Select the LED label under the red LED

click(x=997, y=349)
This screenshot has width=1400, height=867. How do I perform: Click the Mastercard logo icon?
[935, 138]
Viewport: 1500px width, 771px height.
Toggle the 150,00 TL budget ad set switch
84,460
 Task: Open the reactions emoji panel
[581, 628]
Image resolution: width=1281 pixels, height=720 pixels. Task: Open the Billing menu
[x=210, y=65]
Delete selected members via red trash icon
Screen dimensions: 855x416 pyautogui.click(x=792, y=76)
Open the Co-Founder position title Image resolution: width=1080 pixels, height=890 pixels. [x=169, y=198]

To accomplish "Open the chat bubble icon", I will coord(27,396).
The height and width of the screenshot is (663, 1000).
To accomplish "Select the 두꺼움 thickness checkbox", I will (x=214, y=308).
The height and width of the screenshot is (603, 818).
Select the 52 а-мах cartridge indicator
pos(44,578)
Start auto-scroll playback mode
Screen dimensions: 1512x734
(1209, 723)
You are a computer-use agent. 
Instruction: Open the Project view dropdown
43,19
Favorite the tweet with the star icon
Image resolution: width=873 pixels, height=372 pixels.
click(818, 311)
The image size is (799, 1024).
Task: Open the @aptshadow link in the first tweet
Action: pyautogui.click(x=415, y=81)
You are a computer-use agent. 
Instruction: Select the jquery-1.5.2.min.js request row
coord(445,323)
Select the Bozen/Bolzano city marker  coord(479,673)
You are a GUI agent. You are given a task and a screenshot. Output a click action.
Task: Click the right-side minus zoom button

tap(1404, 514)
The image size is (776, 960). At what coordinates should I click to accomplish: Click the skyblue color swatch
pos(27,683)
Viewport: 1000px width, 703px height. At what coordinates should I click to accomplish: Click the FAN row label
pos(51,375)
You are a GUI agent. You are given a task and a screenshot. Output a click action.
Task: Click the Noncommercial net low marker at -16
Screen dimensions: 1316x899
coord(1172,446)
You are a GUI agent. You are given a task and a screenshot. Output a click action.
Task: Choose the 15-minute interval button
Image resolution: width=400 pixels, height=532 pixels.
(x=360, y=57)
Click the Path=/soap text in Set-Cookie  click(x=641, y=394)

#####

Problem to solve
Reproduce the listing above line for line, with no changes.

Solution to the exercise
Select the LED label under the red LED

click(x=997, y=349)
This screenshot has width=1400, height=867. How do I perform: Click the Mastercard logo icon?
[935, 138]
Viewport: 1500px width, 771px height.
Toggle the 150,00 TL budget ad set switch
84,460
 Task: Open the reactions emoji panel
[581, 628]
Image resolution: width=1281 pixels, height=720 pixels. Task: Open the Billing menu
[x=210, y=65]
Delete selected members via red trash icon
Screen dimensions: 855x416 pyautogui.click(x=792, y=76)
Open the Co-Founder position title Image resolution: width=1080 pixels, height=890 pixels. [x=169, y=198]

To accomplish "Open the chat bubble icon", I will coord(27,396).
The height and width of the screenshot is (663, 1000).
To accomplish "Select the 두꺼움 thickness checkbox", I will (x=214, y=308).
The height and width of the screenshot is (603, 818).
Select the 52 а-мах cartridge indicator
pos(44,578)
Start auto-scroll playback mode
Screen dimensions: 1512x734
(1209, 723)
You are a computer-use agent. 
Instruction: Open the Project view dropdown
43,19
Favorite the tweet with the star icon
Image resolution: width=873 pixels, height=372 pixels.
click(818, 311)
The image size is (799, 1024).
Task: Open the @aptshadow link in the first tweet
Action: pyautogui.click(x=415, y=81)
You are a computer-use agent. 
Instruction: Select the jquery-1.5.2.min.js request row
coord(445,323)
Select the Bozen/Bolzano city marker  coord(479,673)
You are a GUI agent. You are given a task and a screenshot. Output a click action.
Task: Click the right-side minus zoom button

tap(1404, 514)
The image size is (776, 960). At what coordinates should I click to accomplish: Click the skyblue color swatch
pos(27,683)
Viewport: 1000px width, 703px height. At what coordinates should I click to accomplish: Click the FAN row label
pos(51,375)
You are a GUI agent. You are given a task and a screenshot. Output a click action.
Task: Click the Noncommercial net low marker at -16
Screen dimensions: 1316x899
coord(1172,446)
You are a GUI agent. You are given a task and a screenshot. Output a click action.
Task: Choose the 15-minute interval button
Image resolution: width=400 pixels, height=532 pixels.
(x=360, y=57)
Click the Path=/soap text in Set-Cookie  click(x=641, y=394)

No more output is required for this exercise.